Do this:
Reproduce the rows below word for word, from their first line through the line containing "(x=1325, y=19)", inclusive. Omit the pictures from your output.

··· Supplied material ···

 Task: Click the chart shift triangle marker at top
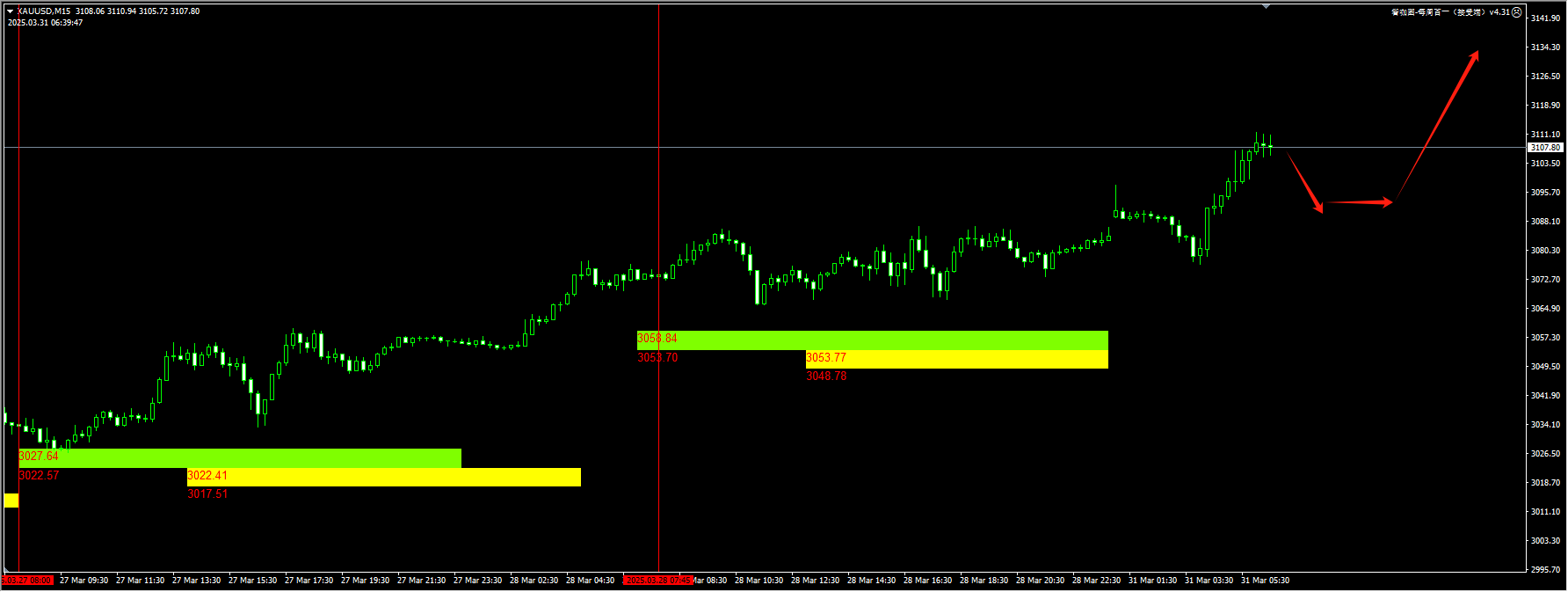1266,6
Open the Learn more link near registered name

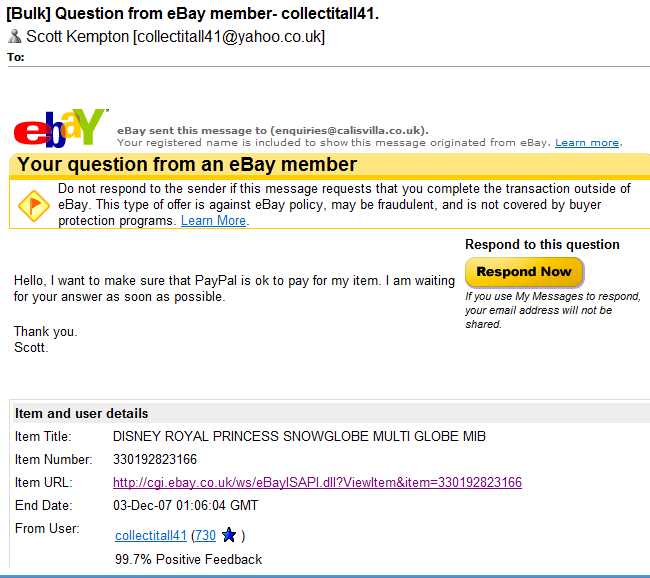587,143
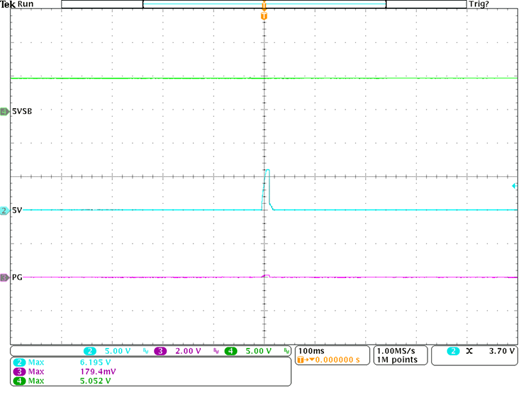
Task: Select the channel 4 5VSB ground marker
Action: [5, 112]
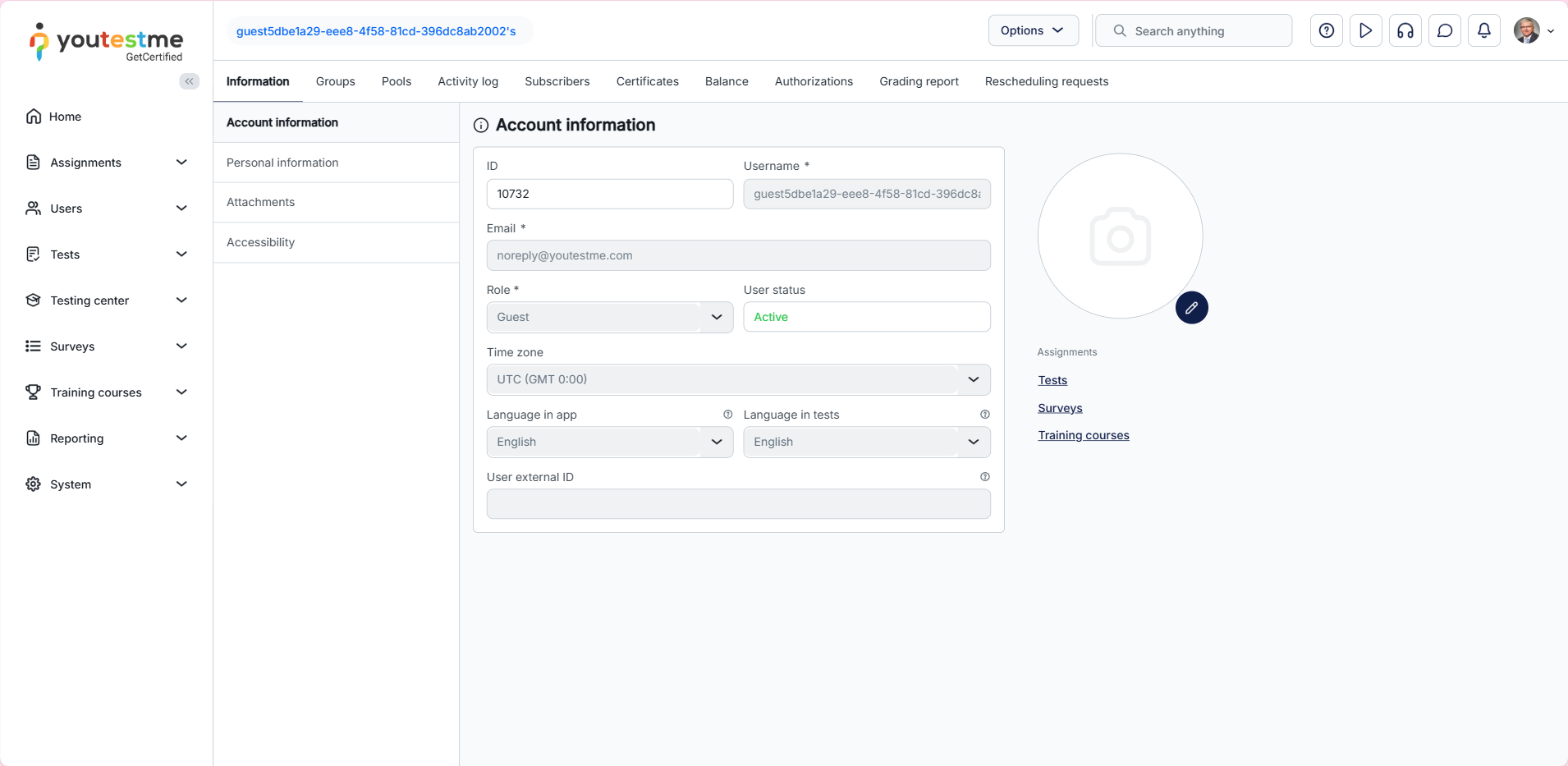
Task: Open notifications bell icon
Action: (1483, 31)
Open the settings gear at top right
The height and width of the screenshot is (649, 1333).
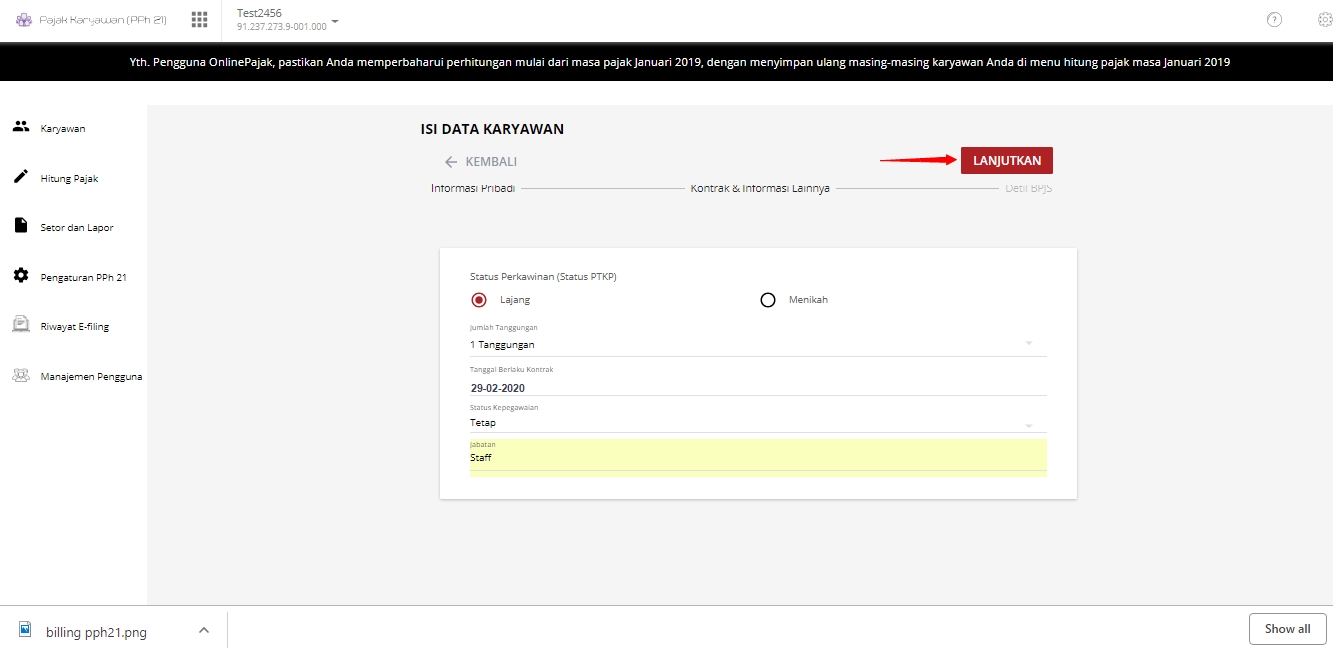(x=1325, y=19)
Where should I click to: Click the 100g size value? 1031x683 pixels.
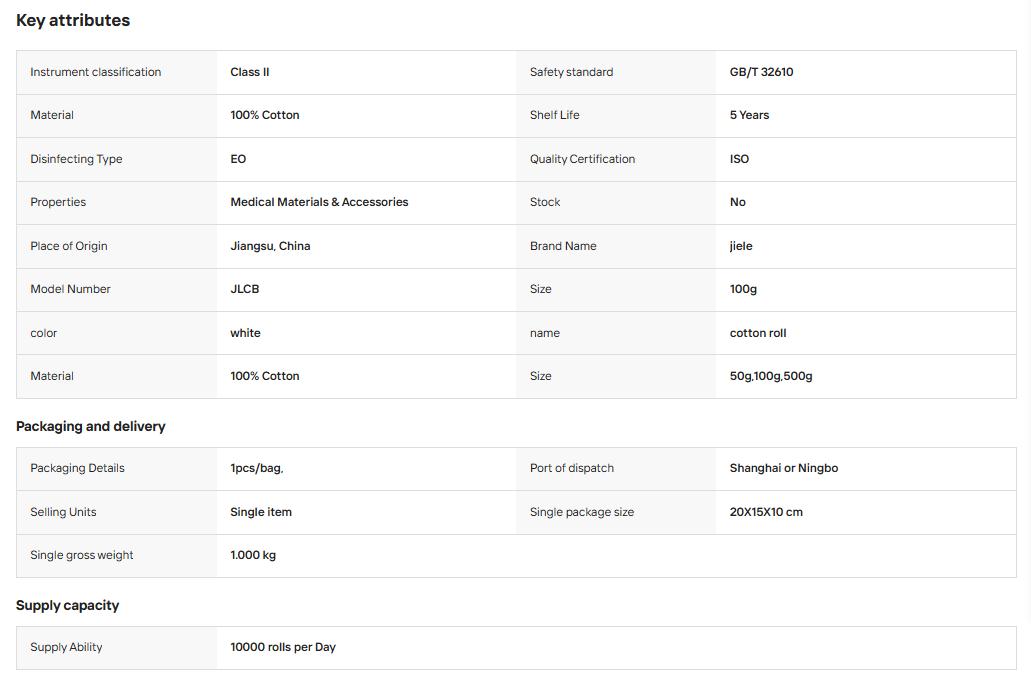tap(743, 289)
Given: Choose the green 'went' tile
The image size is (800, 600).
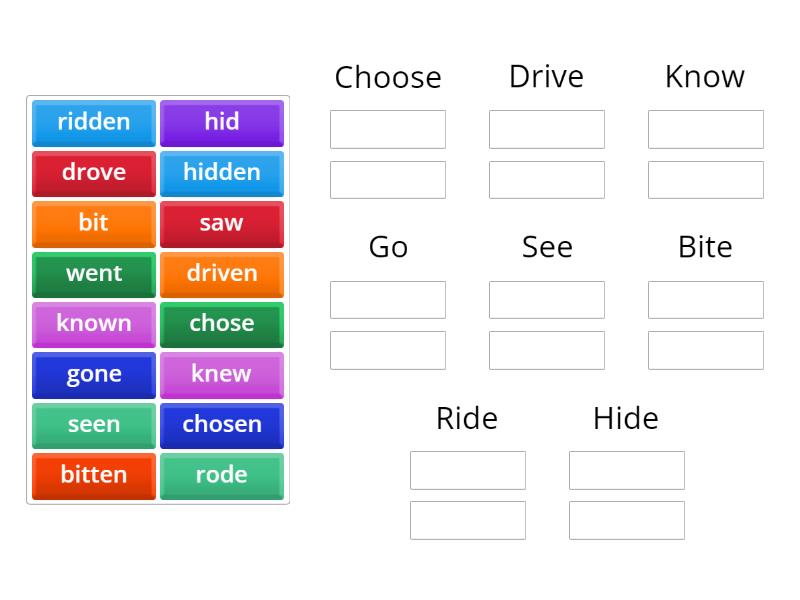Looking at the screenshot, I should tap(93, 273).
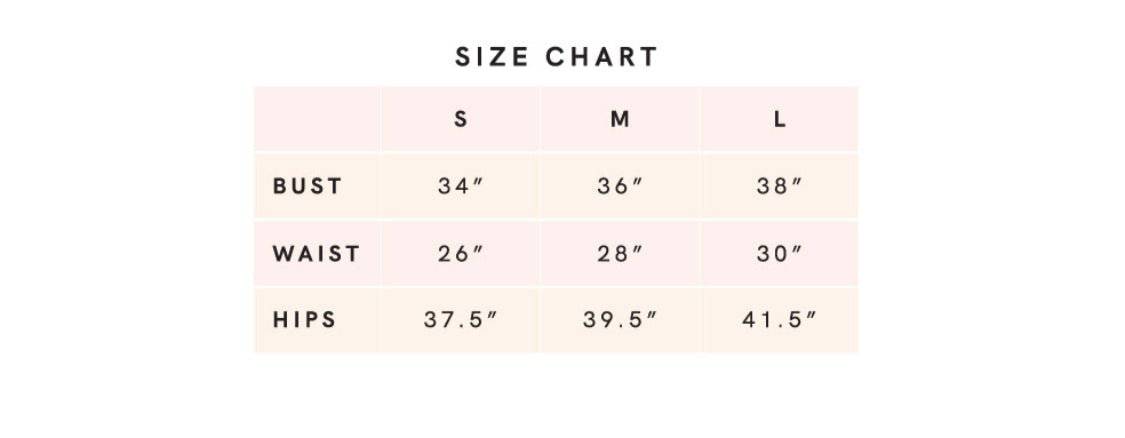The width and height of the screenshot is (1125, 438).
Task: Click the BUST row label
Action: pyautogui.click(x=308, y=186)
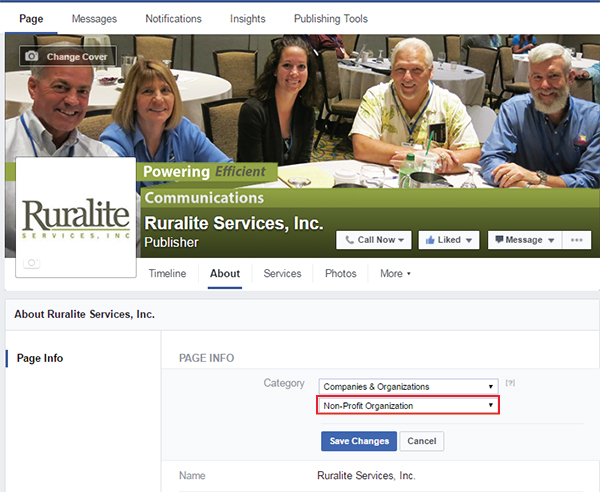Click the Save Changes button
Viewport: 600px width, 492px height.
[x=357, y=441]
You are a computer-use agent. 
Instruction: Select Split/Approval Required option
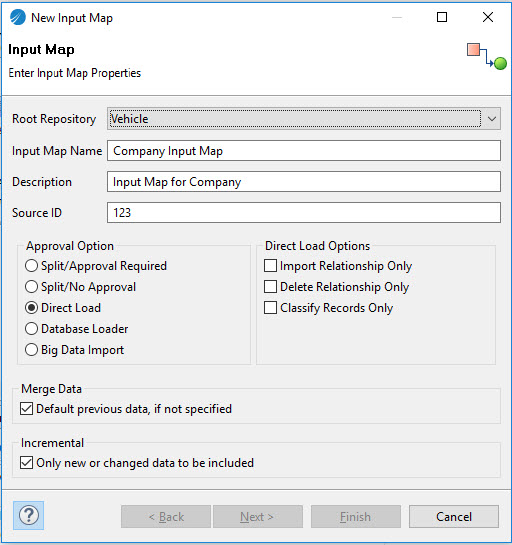tap(31, 266)
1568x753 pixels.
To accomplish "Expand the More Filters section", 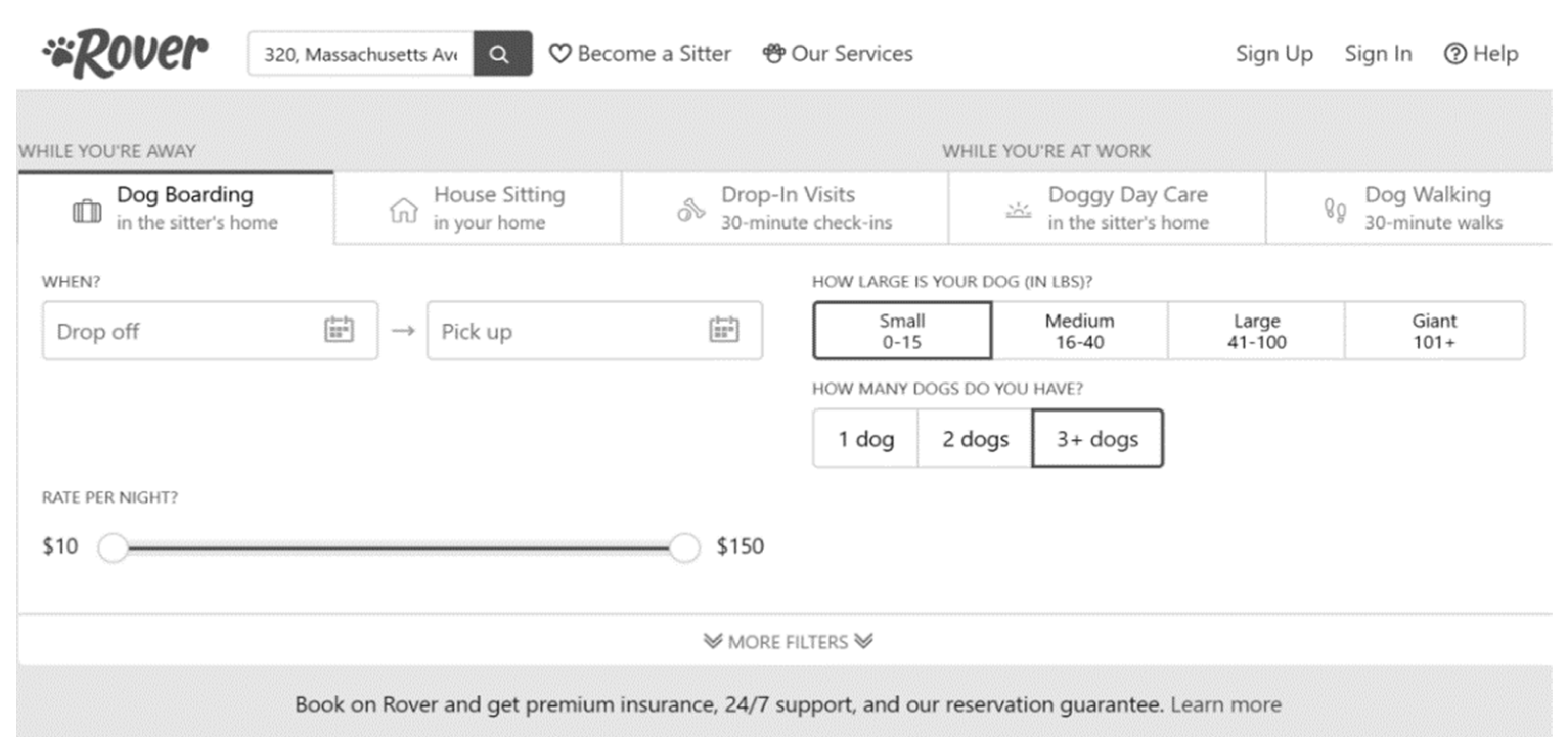I will (787, 642).
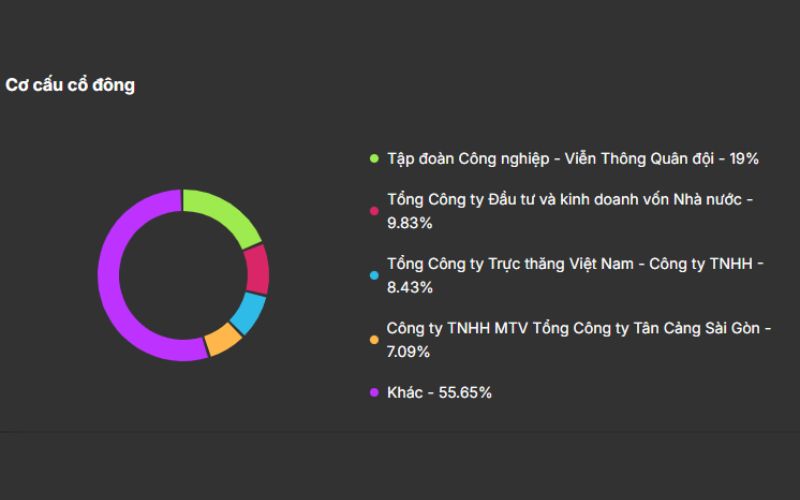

···

Correct answer:
 Task: Click the chart shift triangle marker at top
1266,6
Open the Learn more link near registered name

587,143
Task: Select the channel 4 5VSB ground marker
Action: [5, 112]
Task: Open notifications bell icon
Action: (1483, 31)
Open the settings gear at top right
The height and width of the screenshot is (649, 1333).
(x=1325, y=19)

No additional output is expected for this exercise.